Tuesday, July 9, 2013

The quick and easy (and effective) turnout model

After the polling debacle in the British Columbia election earlier this year, many pollsters identified turnout as a major issue in the error, and not in terms of the number of people who turned out. Rather, the problem was with who turned out. I looked at this issue in an article for The Globe and Mail shortly after the B.C. election, and a new article by Angus Reid for Maclean's identifies the same problem. In that article, he mentions that if Angus-Reid had used a turnout model based on who went to the polls in 2009, they would have given the NDP a three-point lead instead of the nine-point lead they actually awarded the party.

While that still would have been off, it would have been a lot closer and would have suggested that the race was getting too close to call.
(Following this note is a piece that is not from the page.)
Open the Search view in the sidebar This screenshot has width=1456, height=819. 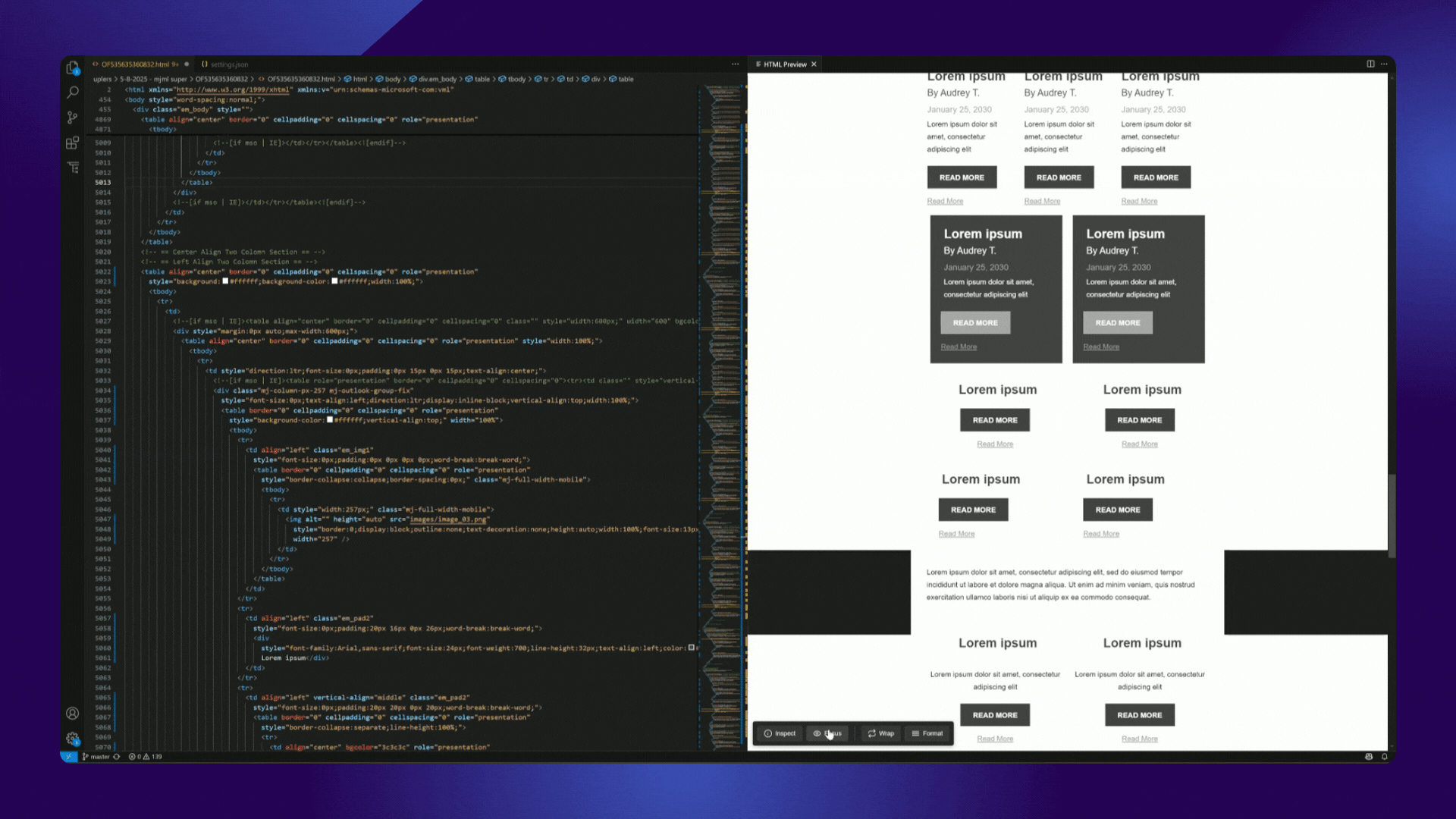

The egg on the faces of the pollsters (and those who base their work on polls, such as myself) would have been a little thinner.

Ever since the federal and provincial elections in 2011, I have played around with trying to guess at how the polls were going to miss turnout. This was employed in the manner of adjustments to the projection based on how the polls had been wrong in similar situations before. This helped me get very close to the results for the B.C. Greens and Conservatives in the election, and got me a little closer to the truth in Alberta (I probably would have had a Wildrose majority instead of a minority without it).
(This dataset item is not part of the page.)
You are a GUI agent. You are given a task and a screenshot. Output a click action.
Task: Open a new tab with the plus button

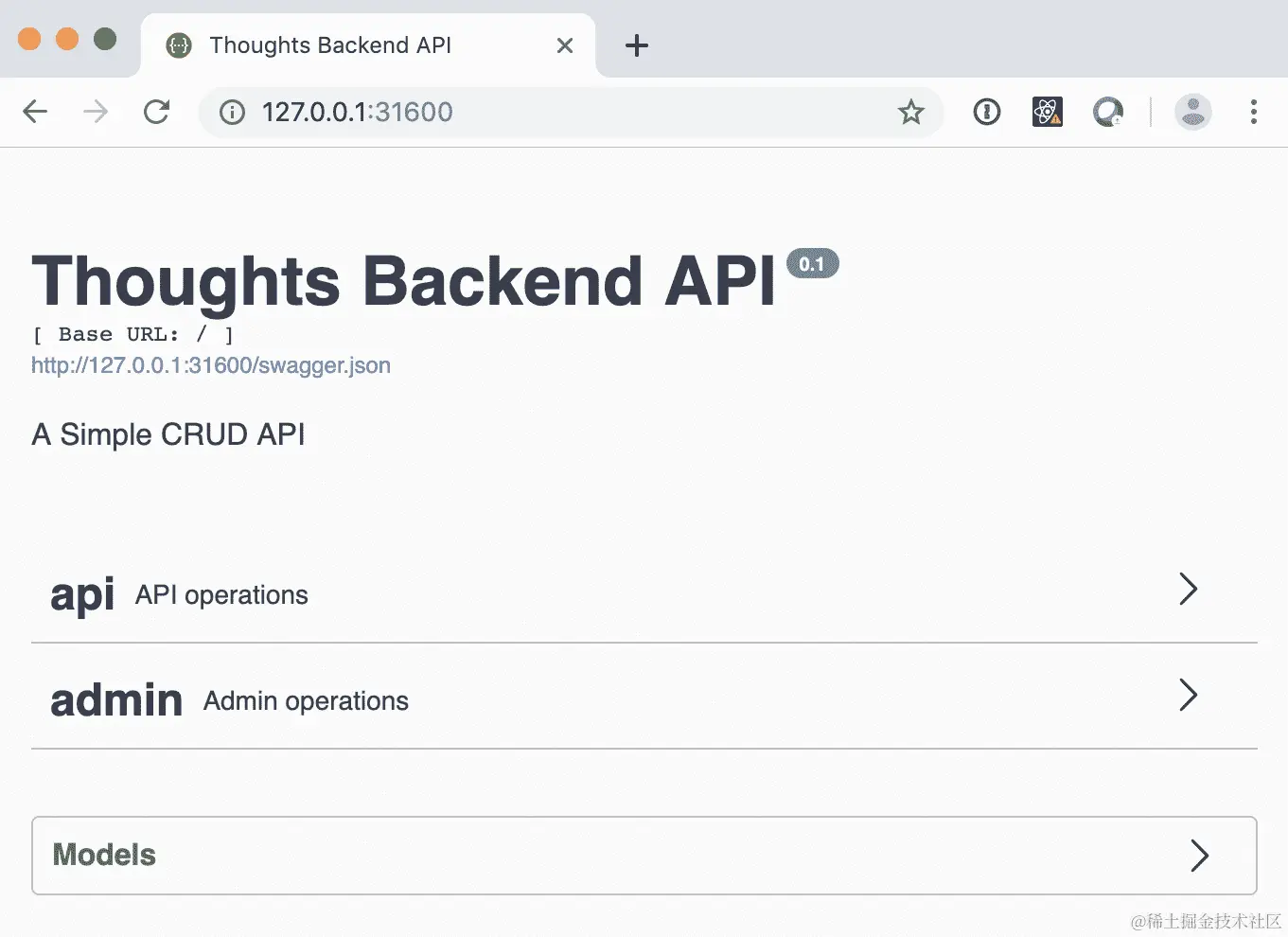[x=637, y=45]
But the results haven't been satisfactory, and the B.C. election showed how necessary it was (Alberta had some other dynamics going on, not related to turnout). The 2011 federal election was also influenced by turnout, as it turned a Conservative minority government into a majority one.

I could try to design some complicated model for estimating turnout, but in most cases the simpler a forecasting model can be the better it is. One of the criticisms of Nate Silver's model is that it is overly complicated for only a slightly better performance than simpler alternatives. He has alluded to that himself, and discusses the benefits of simplicity in The Signal and the Noise (required reading).

I've determined that a very simple turnout model can, in fact, be quite effective. That model has to do entirely with age. Younger Canadians do not go to the polls in as large numbers as middle-aged Canadians, who do not vote in as large proportions as seniors. And, it seems, those who do vote tend to vote in similar ways to those who are older than them.

In order to reflect this, the simple turnout model I will be using in future elections (when the data is available, and as a separate calculation from the polling aggregation) employs the following formula: discard the results of those under the age of 35 and double the results from respondents 55 and older. That's it.

This is easy to do as most pollsters tend to report these age groups. When they use other definitions, a little tweaking needs to be employed. When they do not report these results, I will have to estimate them based on what other polls are showing or ignore them entirely. The results of this method are surprisingly good.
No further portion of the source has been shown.